What Made This Matter Complex

01

Preserving Evidence Before the Competitor Could Destroy It

Once aware of the claim, the competitor could destroy the incriminating source code. Obtaining injunctive relief before service of notice was essential — but required moving within hours, not days.

02

Proving Copying Without Discovery

At the pre-injunction stage, our client had to demonstrate copying without access to the competitor’s internal systems. The unminified JavaScript bundle was the critical evidence — but its admissibility and the forensic methodology for comparison had to be established precisely.

03

Employment Law Intersection

The case involved a former employee’s breach of confidence — creating a parallel claim track that required careful coordination with employment law principles and the enforceability of the ex-employee’s confidentiality obligations.

04

Business Continuity for Our Client

While the legal proceedings progressed, our client needed to protect its existing customer relationships against the competitor’s sales efforts — requiring urgent advisory on what representations could be made about the litigation.

Engagement Timeline

How We Handled It — Phase by Phase

Hours 1–72

Phase 1: Emergency Application

  • Retained on a Monday morning — injunction application filed by end of day Wednesday
  • Assembled technical evidence: side-by-side source code comparison, API analysis, identical variable naming documentation
  • Prepared Section 65B BSA certificate for digital evidence from the competitor’s public-facing application
  • Filed ex parte application before the High Court of Telangana — obtained injunction within 72 hours
Week 1–2

Phase 2: Criminal Complaint

  • Filed criminal complaint under Section 66 IT Act and Copyright Act provisions with Hyderabad Cybercrime Cell
  • Provided forensic analysis to cybercrime cell — facilitating their independent investigation
  • Competitor’s premises searched; backup copies of disputed code seized by police
Months 2–6

Phase 3: Contested Proceedings

  • Competitor contested the injunction — filed affidavit denying copying
  • Appointed software forensic expert witness — produced detailed technical report on code similarities
  • Court-appointed technical expert confirmed substantial similarity and access by the ex-employee
  • Injunction confirmed at inter partes hearing — competitor required to withdraw product from market
Months 7–14

Phase 4: Settlement

  • Competitor’s customers switched back to our client following product withdrawal
  • Negotiated comprehensive settlement: substantial financial compensation, acknowledgement of copyright, undertaking not to re-develop the copied features for 3 years
  • Former employee entered into separate settlement including confidentiality acknowledgement

SIRI Law LLP Expertise Applied

Software CopyrightTrade SecretIT Act Section 66Digital Evidence (BSA 2023)Ex Parte InjunctionIP Due Diligence

This matter drew on SIRI Law LLP’s cross-practice capabilities — combining deep subject matter expertise with procedural precision and strategic judgment.

Our Legal Approach

The Strategy That Delivered Results

The case succeeded because of the combination of evidentiary quality and procedural speed. Ex parte injunctions in IP cases require the applicant to demonstrate prima facie case and balance of convenience — and the quality of the technical comparison evidence was central to both.

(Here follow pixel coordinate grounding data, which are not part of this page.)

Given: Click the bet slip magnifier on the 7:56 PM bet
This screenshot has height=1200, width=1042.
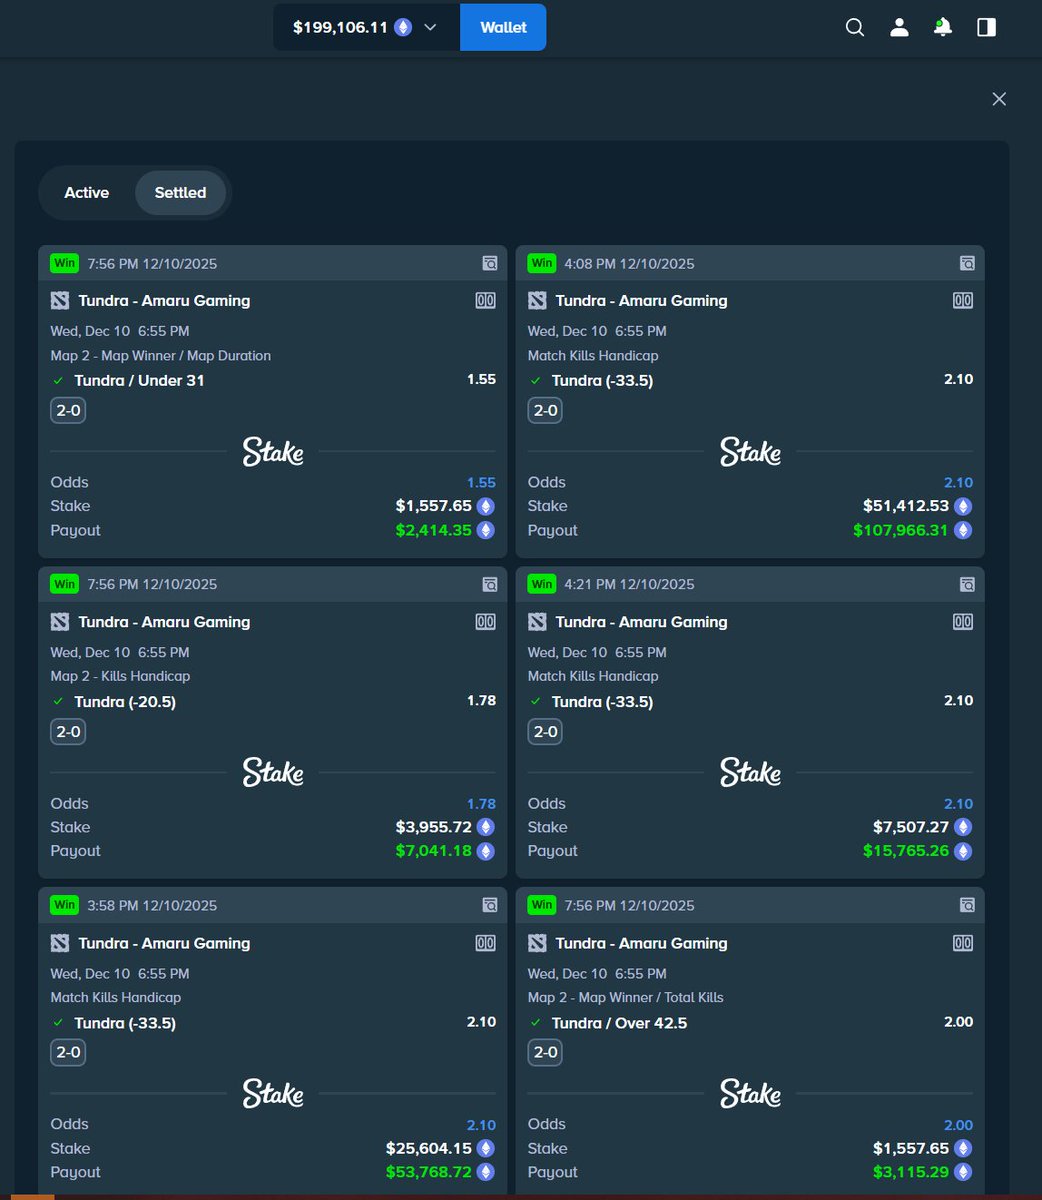Looking at the screenshot, I should [489, 262].
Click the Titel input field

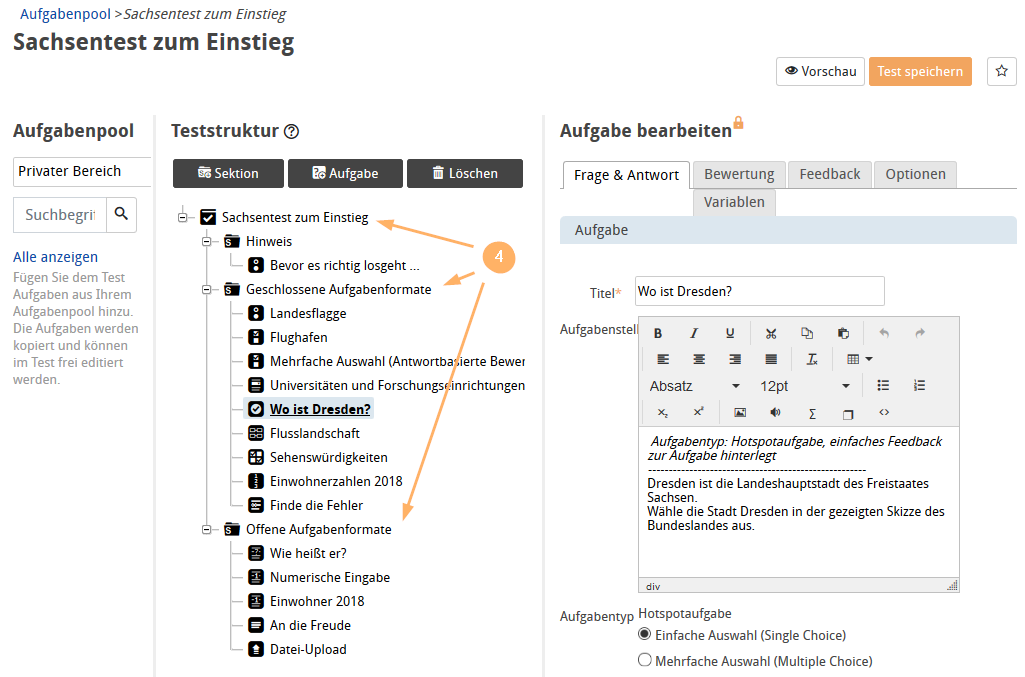tap(759, 291)
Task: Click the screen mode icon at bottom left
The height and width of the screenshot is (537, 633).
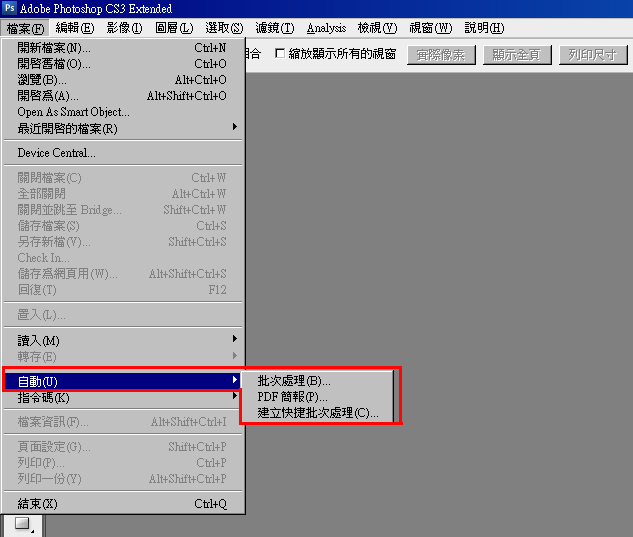Action: click(x=22, y=524)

We structured the technical analysis specifically to address the legal standard for substantial similarity in software copyright — going beyond visual similarity to address the functional and structural similarities that Indian courts have recognised as determinative in software cases.

The parallel criminal complaint was a deliberate strategic choice — the cybercrime cell’s independent seizure of the disputed code removed any argument that the injunction was based on fabricated evidence. It also created practical pressure on the competitor that accelerated settlement.

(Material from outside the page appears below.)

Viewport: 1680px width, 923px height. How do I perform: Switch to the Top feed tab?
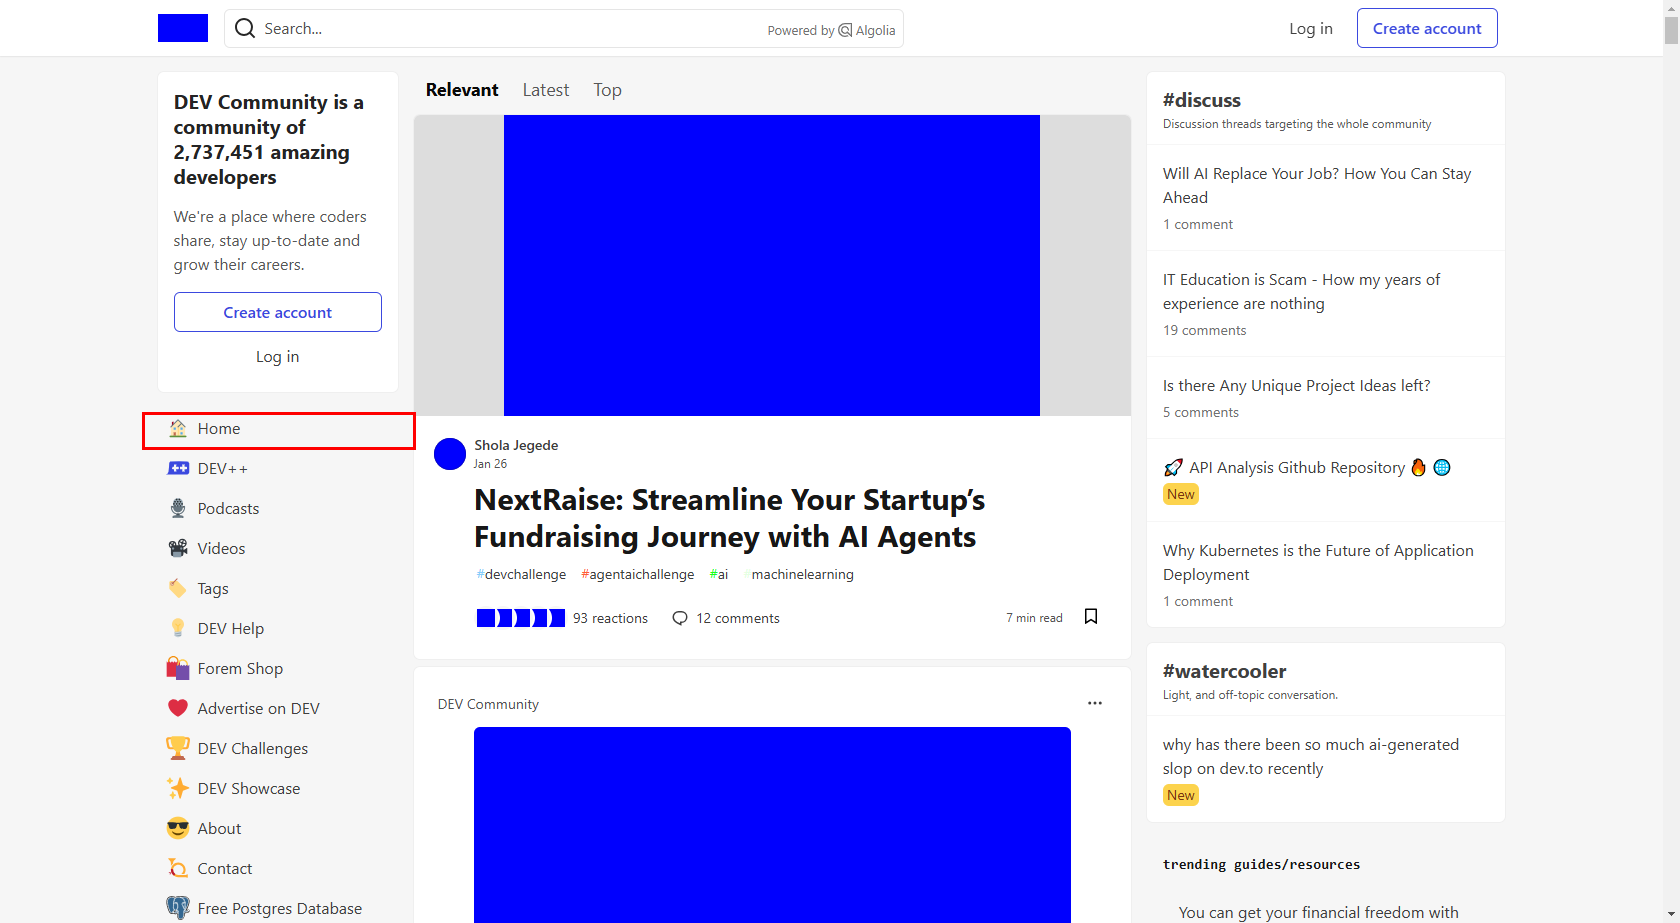pyautogui.click(x=607, y=90)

The Section 65B certificate for digital evidence from the competitor’s public-facing application was prepared with particular care — software copyright cases frequently fail on evidentiary grounds when digital evidence authentication is not handled precisely from the outset.

Key Principles Applied

Software Copyright

Trade Secret

IT Act Section 66

Digital Evidence (BSA 2023)

Ex Parte Injunction

IP Due Diligence

Outcomes Achieved

What Our Client Achieved

Ex Parte Injunction in 72 Hours

Product removed from market within 3 days of our retainer — preventing further customer loss and demonstrating decisive legal capability to the competitor.

Criminal Investigation Outcome

Cybercrime cell’s independent investigation corroborated our client’s evidence — strengthening the civil claim substantially.

Full Market Restoration

All 3 customers signed after the competitor’s product launch ultimately returned to our client following the competitor’s product withdrawal.

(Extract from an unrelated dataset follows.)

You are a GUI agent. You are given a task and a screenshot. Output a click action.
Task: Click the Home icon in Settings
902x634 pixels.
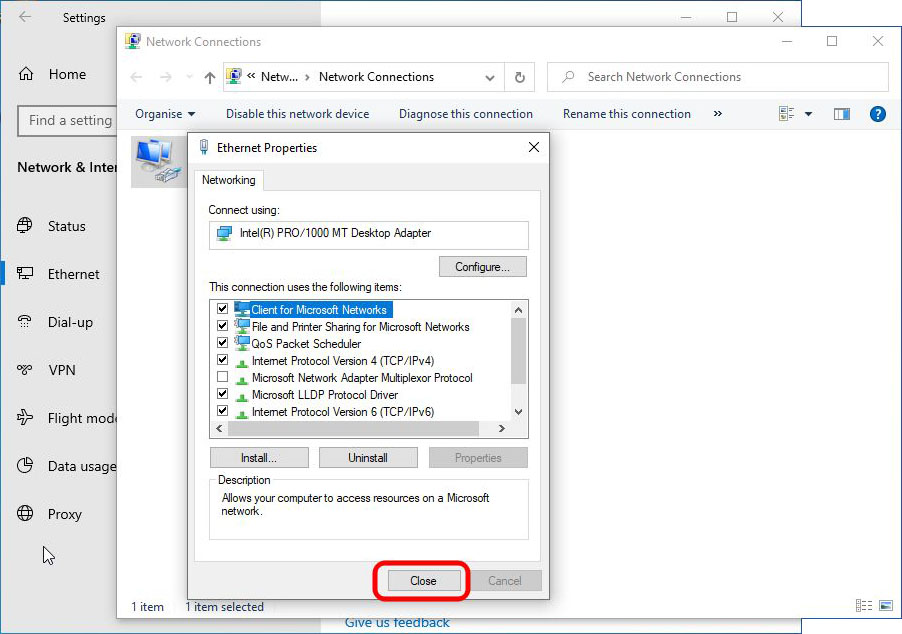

Substantial Financial Settlement

Settlement included meaningful financial compensation, 3-year development restriction, and formal acknowledgement of copyright ownership — protecting against future copying attempts.

Key Learnings & Implications

What This Matter Teaches Clients in Similar Situations

Software copyright protection in India is effective — but only if enforced quickly. Every day of continued access to copied code risks further dissemination, modification to obscure the copying, and additional customer loss that may be impossible to reverse.

The investment in clear employment agreements with comprehensive IP assignment, confidentiality, and notice provisions is the most cost-effective IP protection available. The ex-employee’s obligations were central to this case — and their enforceability was never seriously in question because they had been drafted precisely.

For technology companies: maintain version control with timestamps, document code authorship, and register copyright where commercially significant software is concerned. These practices transform a potential copying dispute from an evidentiary challenge into a clear, documentable case.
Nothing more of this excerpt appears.